|Publication number||US4501324 A|
|Application number||US 06/453,506|
|Publication date||Feb 26, 1985|
|Filing date||Dec 27, 1982|
|Priority date||Dec 27, 1982|
|Publication number||06453506, 453506, US 4501324 A, US 4501324A, US-A-4501324, US4501324 A, US4501324A|
|Inventors||Burton B. Sandiford, E. Reinold Fett, Harold J. Bickford|
|Original Assignee||Union Oil Company Of California|
|Export Citation||BiBTeX, EndNote, RefMan|
|Patent Citations (12), Referenced by (18), Classifications (10), Legal Events (6)|
|External Links: USPTO, USPTO Assignment, Espacenet|
1. Field of the Invention
This invention relates to a method for tagging an oleaginous and petroliferous substance so that it subsequently may be identified as to source. More particularly, the invention relates to such a method wherein control of the so-tagged substance is temporarily lost, as when it is stolen, spilled, misplaced or injected down a well and/or into a subterranean reservoir.
2. Description of the Prior Art
Sometimes one has in his control a first oleaginous and petroliferous substance. This control can then be lost. The loss can be deliberate, as when an oil is injected down as well as a power fluid in a method for pumping reservoir oil out of a subterranean reservoir, or when an oil is injected into a subterranean reservoir in an enhanced oil recovery process or in a study of the flow conditions within a reservoir. The loss can also be inadvertent, as when an oil is spilled or stolen. Subsequently, there can come within one's control a second oleaginous substance which is suspected either to be or to contain a portion of the first oleaginous substance. This second oleaginous substance may be oil produced from a subterranean reservoir, discovered under circumstances arousing suspicion that it may be oil previously stolen or spilled, or encountered in any of a number of other circumstances.
Such oleaginous substances are difficult to identify. Some oleaginous and petroliferous substances, such as crude oil, have such a complex structure that their compositions are difficult to define and distinguish from each other. Other such substances, such as fractions of crude oil, have compositions so much alike that one sample from one source is difficult to distinguish from another sample from a different source. In either of the above instances tracing a given sample of oil whose origin is unknown back to its source can prove onerous.
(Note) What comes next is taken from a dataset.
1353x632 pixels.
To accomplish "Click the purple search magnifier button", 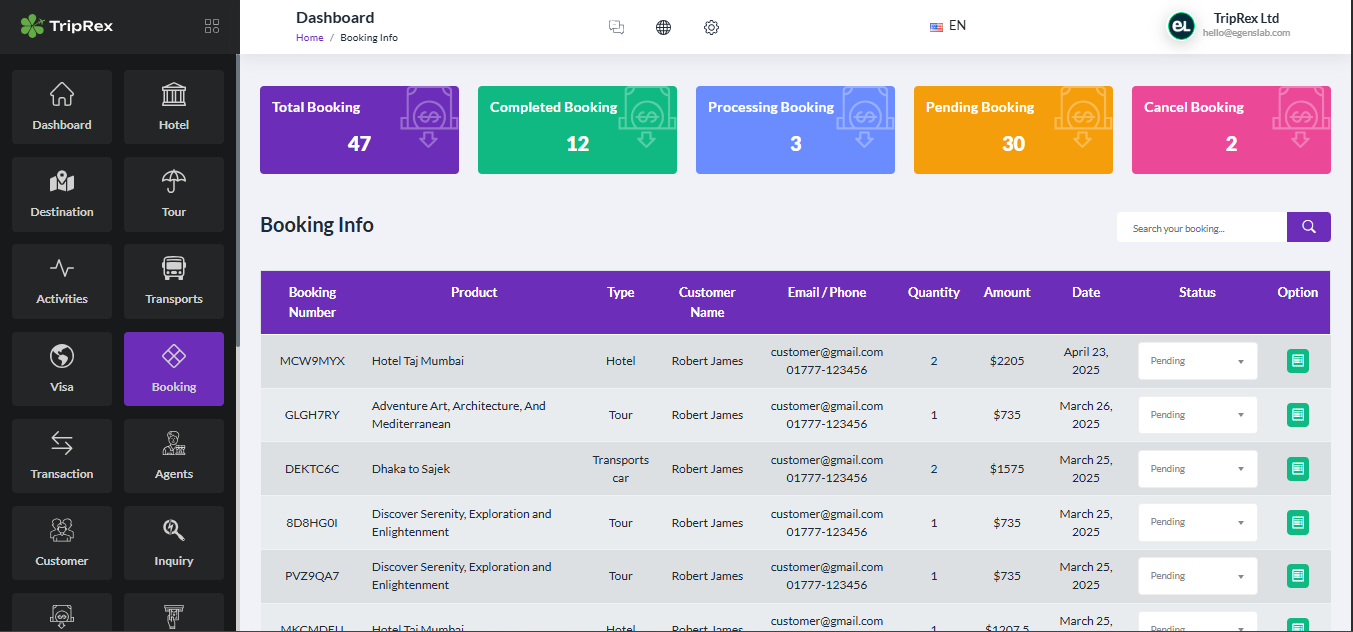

One instance in which control of an oil is deliberately lost is during its use as a power fluid in an oil production method. There are diverse methods for producing oil from an oil-bearing reservoir. If the reservoir does not have sufficient pressure so that a well penetrating the reservoir flows oil in sufficient volume to make production practical, a pump may be installed in the well to lift the oil to the surface. One type of pump which can be used is a downhole production pump activated by hydraulic fluid pressure applied from the surface of the earth. In other instances it may be necessary to inject an enhanced oil recovery medium into the reservoir via an injection well to displace the reservoir oil and drive it to one or more production wells. The enhanced recovery fluid can be a miscible, microemulsion, or micellar solution, a composition which contains oil as well as water, a surfactant and perhaps also a cosurfactant. In still other instances, as in studying the flow characteristics of a fluid passed through a reservoir, it is sometimes desired to inject an oil into a reservoir via one well, produce fluids from the reservoir via the same well or one or more offset wells, and examine the produced fluid to determine if any of the injected oil is present therein. Instances in which control of an oil is inadvertently lost include theft and spillage of an oil.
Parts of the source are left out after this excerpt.